Your instructions: Leave out every picture, and output exactly the lines from the line containing "Click the add" through the last line of the data.

Input:
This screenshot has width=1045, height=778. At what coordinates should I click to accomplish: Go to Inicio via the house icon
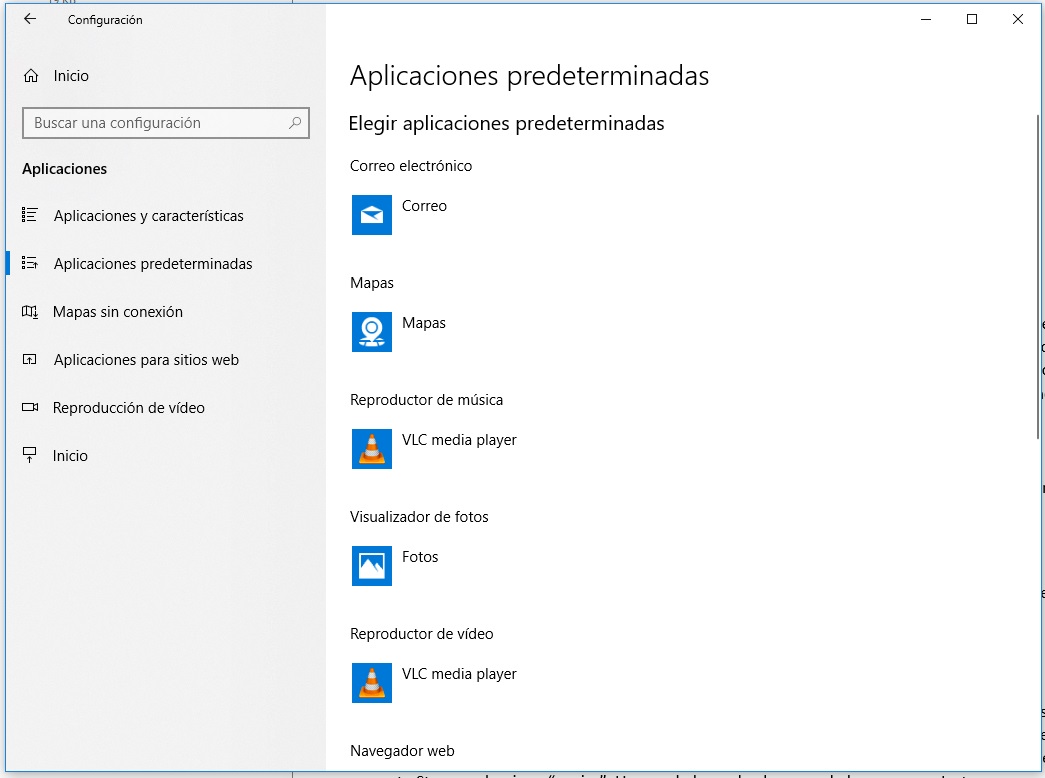point(31,76)
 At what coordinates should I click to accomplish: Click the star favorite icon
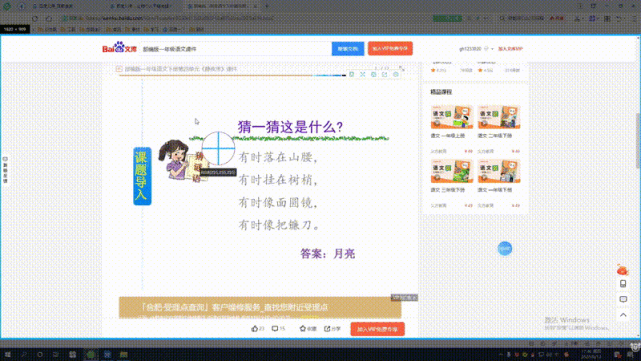pyautogui.click(x=303, y=328)
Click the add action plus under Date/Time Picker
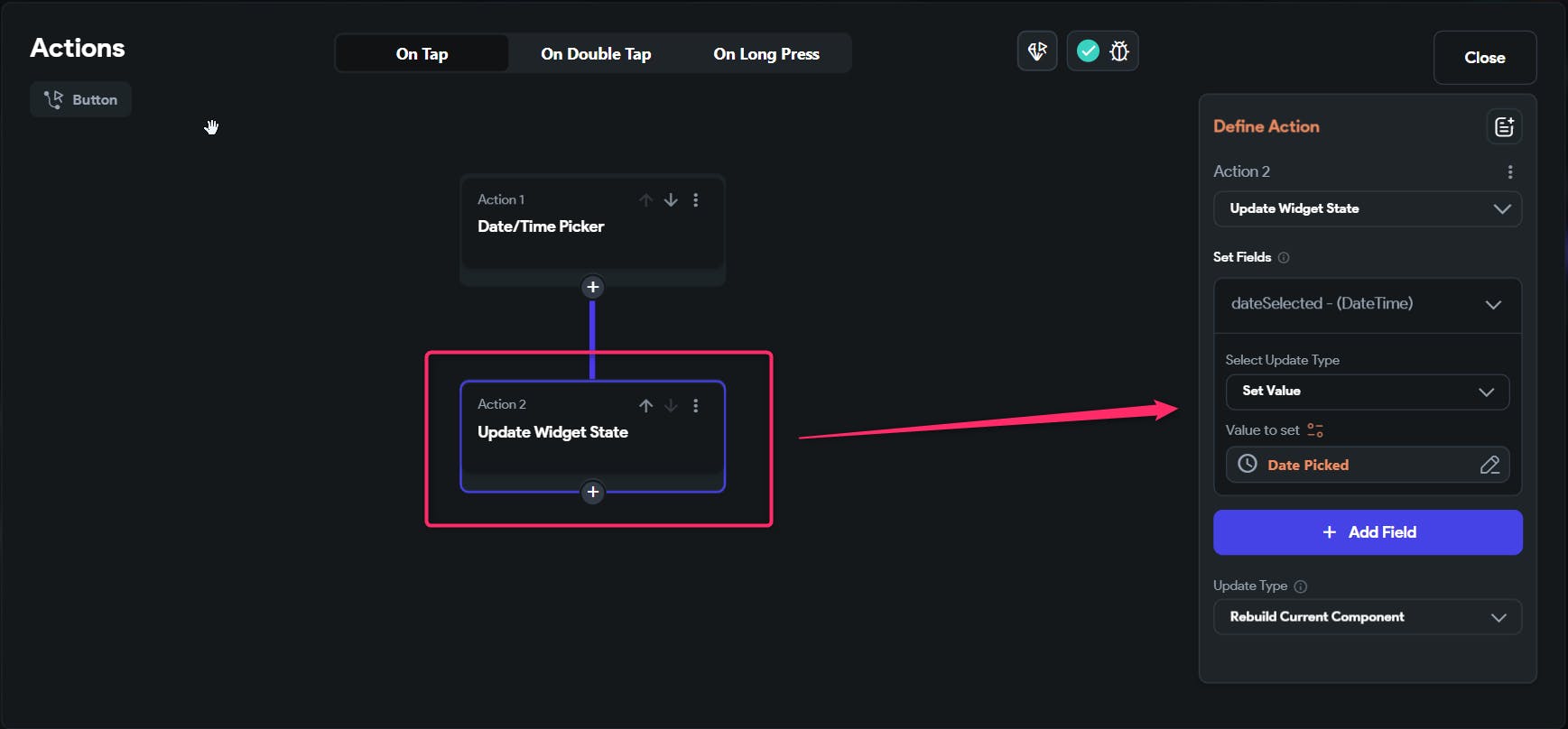Screen dimensions: 1568x729 pos(592,287)
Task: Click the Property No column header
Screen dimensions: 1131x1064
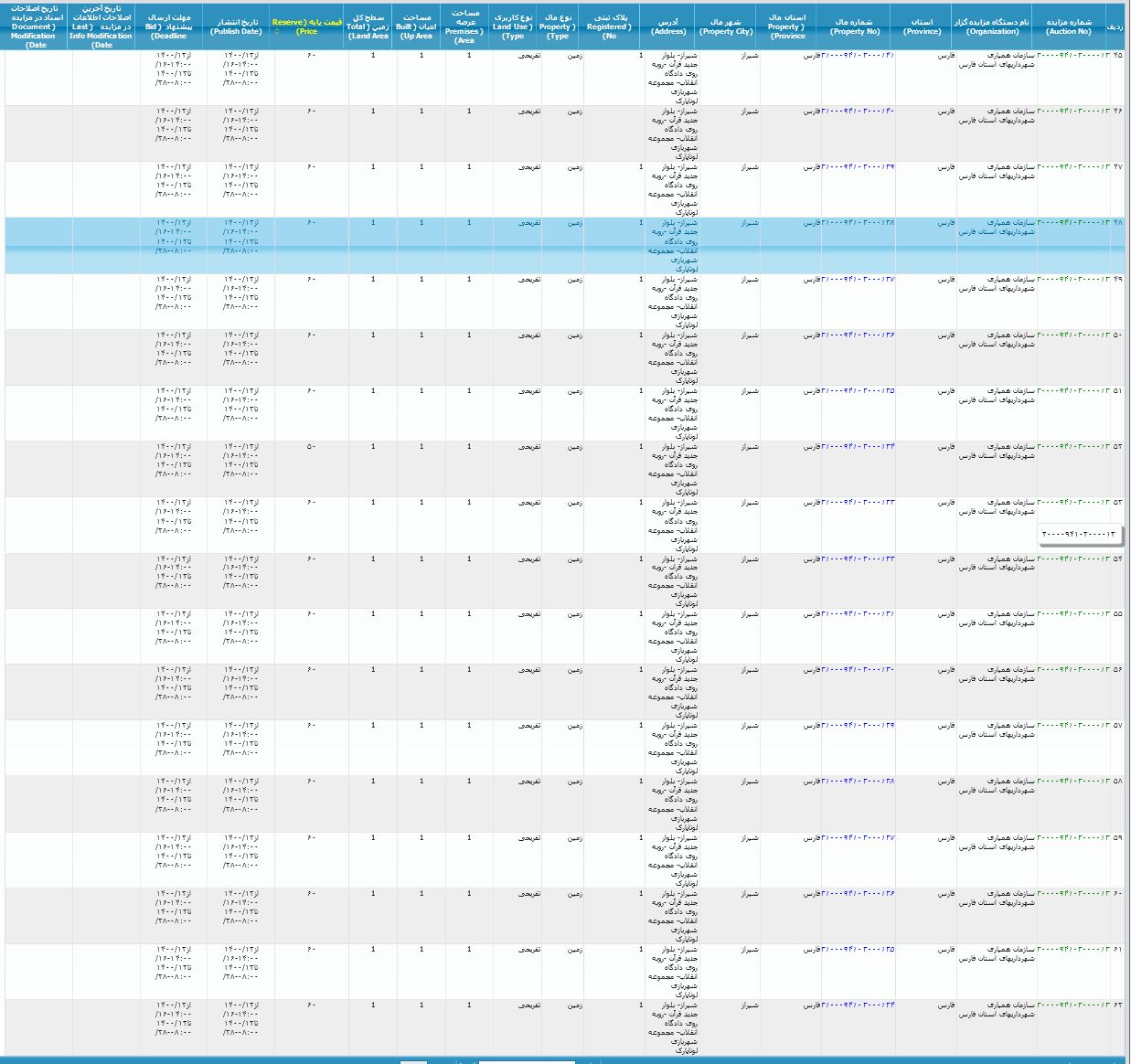Action: click(x=855, y=27)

Solution for this problem:
Click the add action plus under Date/Time Picker
Screen dimensions: 1568x729 pos(592,287)
Task: Click the Property No column header
Screen dimensions: 1131x1064
Action: click(x=855, y=27)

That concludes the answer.